Detalhes do exercício: Transcreva sem alterações o trecho que vai do começo das linhas até a linha que contém "Action: tap(398, 494)", incluindo as duas pontas.

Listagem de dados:
= = =

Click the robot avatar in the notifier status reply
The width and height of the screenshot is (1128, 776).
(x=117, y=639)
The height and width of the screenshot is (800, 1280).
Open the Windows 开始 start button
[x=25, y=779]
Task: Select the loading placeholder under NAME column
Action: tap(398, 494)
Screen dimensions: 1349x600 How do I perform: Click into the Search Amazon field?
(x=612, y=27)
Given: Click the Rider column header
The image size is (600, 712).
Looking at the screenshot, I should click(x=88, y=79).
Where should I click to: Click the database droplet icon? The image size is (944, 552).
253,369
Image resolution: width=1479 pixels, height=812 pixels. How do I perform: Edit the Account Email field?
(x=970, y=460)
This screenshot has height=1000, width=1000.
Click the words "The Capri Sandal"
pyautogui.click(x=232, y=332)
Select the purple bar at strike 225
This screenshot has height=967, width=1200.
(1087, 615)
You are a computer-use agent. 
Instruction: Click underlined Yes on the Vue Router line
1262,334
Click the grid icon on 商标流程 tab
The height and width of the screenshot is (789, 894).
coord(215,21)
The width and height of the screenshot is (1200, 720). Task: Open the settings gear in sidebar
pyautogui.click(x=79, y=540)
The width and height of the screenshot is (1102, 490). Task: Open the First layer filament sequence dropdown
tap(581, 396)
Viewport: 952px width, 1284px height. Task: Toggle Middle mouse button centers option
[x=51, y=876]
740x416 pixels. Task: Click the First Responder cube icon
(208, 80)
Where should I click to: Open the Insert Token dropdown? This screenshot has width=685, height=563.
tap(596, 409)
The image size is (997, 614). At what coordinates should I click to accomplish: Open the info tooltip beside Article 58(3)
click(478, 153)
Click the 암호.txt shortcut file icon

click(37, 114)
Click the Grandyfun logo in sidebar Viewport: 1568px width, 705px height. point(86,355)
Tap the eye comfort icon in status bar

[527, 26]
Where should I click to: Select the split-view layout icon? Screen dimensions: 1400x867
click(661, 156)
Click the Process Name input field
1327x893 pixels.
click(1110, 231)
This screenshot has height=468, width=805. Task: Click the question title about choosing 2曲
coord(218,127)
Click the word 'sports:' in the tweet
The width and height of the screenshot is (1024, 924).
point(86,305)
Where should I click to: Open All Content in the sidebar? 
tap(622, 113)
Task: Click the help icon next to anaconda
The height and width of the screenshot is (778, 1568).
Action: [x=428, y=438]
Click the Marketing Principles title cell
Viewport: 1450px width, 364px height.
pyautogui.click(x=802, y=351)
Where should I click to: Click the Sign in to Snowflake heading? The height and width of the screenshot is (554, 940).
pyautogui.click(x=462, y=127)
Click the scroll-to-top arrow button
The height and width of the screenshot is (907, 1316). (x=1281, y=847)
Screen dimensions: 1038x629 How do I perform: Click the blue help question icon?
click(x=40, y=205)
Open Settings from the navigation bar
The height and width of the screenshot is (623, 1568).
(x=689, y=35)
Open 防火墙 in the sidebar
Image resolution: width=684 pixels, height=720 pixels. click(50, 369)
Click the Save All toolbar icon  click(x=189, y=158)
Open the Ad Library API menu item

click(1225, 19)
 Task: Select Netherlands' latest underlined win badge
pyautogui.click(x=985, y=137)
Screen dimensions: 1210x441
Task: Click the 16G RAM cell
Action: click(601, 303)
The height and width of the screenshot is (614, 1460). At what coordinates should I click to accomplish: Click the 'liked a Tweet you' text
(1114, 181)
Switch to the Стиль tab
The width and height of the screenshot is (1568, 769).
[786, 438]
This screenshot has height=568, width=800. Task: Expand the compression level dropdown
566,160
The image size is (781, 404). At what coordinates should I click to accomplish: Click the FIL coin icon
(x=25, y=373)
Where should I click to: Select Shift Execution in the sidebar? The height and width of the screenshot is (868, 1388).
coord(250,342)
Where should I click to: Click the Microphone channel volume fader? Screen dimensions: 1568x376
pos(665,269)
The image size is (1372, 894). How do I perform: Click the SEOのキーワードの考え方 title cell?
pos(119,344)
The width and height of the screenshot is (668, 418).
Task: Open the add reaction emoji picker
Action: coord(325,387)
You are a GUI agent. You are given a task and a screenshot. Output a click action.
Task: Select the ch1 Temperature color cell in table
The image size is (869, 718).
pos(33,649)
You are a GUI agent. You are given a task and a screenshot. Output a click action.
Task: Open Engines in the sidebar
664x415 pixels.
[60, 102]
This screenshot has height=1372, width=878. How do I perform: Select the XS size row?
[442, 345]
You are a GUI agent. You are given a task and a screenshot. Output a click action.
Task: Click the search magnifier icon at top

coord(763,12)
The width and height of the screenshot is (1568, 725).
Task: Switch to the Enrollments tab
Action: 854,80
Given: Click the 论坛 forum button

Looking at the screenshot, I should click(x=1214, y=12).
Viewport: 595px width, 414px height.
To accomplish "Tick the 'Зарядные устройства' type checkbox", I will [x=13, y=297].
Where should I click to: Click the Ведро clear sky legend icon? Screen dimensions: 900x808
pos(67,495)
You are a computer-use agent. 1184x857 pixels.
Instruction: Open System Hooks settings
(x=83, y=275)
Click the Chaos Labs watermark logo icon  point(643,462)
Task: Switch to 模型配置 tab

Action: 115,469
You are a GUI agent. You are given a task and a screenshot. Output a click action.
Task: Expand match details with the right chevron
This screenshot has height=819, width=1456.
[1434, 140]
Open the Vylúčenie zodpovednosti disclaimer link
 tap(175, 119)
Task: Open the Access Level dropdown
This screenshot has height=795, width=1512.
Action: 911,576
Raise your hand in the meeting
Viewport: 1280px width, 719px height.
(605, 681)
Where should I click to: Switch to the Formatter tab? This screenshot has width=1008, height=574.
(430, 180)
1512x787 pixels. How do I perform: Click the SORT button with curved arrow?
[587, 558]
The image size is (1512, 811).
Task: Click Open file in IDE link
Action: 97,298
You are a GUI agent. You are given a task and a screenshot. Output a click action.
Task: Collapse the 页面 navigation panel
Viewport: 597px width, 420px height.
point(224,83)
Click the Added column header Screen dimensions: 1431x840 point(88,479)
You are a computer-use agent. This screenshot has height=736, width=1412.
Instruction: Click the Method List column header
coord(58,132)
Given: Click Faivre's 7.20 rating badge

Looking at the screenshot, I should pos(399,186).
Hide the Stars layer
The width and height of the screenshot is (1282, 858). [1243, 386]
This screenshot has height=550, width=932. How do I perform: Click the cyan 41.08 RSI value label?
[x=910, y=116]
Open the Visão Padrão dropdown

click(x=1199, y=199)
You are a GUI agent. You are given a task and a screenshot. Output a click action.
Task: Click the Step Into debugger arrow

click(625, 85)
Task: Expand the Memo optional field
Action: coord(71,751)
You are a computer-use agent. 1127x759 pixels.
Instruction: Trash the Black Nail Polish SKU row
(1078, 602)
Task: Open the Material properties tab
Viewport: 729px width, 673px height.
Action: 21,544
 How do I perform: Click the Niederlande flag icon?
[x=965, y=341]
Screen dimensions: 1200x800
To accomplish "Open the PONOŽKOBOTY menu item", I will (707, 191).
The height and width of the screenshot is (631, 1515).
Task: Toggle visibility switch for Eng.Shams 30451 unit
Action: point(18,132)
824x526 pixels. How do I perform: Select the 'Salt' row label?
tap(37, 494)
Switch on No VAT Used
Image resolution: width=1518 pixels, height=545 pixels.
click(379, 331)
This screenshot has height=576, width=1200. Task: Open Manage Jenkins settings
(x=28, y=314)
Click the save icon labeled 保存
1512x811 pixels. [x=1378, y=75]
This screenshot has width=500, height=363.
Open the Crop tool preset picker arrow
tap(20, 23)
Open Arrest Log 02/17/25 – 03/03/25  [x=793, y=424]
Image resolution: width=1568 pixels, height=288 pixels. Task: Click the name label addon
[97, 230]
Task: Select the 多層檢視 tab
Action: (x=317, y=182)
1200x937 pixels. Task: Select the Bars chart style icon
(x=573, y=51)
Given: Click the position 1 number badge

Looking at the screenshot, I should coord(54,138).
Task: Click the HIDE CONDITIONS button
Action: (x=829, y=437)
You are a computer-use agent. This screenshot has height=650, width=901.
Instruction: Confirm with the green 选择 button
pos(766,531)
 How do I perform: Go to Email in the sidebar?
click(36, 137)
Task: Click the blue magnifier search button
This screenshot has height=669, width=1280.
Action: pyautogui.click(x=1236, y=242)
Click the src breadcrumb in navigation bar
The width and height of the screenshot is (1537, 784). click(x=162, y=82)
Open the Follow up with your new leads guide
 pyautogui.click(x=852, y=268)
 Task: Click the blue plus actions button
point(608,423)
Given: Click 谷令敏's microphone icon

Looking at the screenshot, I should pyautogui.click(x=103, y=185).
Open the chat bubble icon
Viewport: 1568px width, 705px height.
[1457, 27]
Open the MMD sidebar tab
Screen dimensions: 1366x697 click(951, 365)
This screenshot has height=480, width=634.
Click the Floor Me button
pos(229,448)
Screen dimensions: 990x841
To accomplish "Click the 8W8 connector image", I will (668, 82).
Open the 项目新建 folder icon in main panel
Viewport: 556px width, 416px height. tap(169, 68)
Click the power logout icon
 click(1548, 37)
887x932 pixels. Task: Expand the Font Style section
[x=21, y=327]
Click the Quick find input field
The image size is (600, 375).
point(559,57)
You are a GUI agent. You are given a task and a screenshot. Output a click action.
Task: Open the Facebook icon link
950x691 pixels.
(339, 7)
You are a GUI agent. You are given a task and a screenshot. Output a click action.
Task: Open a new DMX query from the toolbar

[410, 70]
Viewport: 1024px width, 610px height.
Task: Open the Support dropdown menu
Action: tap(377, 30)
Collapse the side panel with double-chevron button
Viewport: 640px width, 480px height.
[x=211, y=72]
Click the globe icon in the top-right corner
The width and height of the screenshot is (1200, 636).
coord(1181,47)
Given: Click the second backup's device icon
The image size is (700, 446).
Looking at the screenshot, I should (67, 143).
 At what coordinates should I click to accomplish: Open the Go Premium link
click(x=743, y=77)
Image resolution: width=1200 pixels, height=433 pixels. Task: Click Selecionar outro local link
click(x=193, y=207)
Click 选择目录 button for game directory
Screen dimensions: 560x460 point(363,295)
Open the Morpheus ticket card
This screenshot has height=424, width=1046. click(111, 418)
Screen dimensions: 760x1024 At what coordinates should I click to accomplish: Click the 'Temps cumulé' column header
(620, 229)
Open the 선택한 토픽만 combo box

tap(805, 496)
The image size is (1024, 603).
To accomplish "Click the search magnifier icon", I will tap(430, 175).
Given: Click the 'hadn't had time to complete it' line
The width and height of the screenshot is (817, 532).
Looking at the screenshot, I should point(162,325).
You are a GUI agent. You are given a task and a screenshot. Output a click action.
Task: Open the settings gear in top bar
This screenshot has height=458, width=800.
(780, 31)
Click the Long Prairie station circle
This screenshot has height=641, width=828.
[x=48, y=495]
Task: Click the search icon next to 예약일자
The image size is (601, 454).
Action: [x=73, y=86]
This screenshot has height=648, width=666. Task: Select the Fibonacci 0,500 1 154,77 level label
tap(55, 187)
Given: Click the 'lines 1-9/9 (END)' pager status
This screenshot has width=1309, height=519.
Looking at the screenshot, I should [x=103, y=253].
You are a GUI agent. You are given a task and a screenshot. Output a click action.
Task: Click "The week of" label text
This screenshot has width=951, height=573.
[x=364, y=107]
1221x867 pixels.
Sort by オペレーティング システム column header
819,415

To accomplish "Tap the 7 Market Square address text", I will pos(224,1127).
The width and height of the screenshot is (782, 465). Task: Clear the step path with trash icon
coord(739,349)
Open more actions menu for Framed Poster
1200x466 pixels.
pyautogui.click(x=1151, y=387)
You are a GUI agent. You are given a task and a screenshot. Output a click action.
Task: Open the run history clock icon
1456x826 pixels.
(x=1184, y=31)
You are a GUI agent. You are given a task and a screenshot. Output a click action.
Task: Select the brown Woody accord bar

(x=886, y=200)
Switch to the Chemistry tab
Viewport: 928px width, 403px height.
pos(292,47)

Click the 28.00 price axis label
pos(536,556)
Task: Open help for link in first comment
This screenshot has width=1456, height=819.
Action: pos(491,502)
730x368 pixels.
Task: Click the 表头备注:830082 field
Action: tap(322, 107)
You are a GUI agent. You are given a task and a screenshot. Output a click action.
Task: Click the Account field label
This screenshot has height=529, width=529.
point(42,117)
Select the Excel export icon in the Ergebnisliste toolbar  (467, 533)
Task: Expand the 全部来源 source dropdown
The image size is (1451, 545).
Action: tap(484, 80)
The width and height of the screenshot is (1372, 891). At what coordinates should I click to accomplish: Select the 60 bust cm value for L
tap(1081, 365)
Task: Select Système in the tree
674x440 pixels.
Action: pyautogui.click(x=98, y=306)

= = =

Resolução:
Click the robot avatar in the notifier status reply
The width and height of the screenshot is (1128, 776).
(x=117, y=639)
The height and width of the screenshot is (800, 1280).
Open the Windows 开始 start button
[x=25, y=779]
Task: Select the loading placeholder under NAME column
Action: tap(398, 494)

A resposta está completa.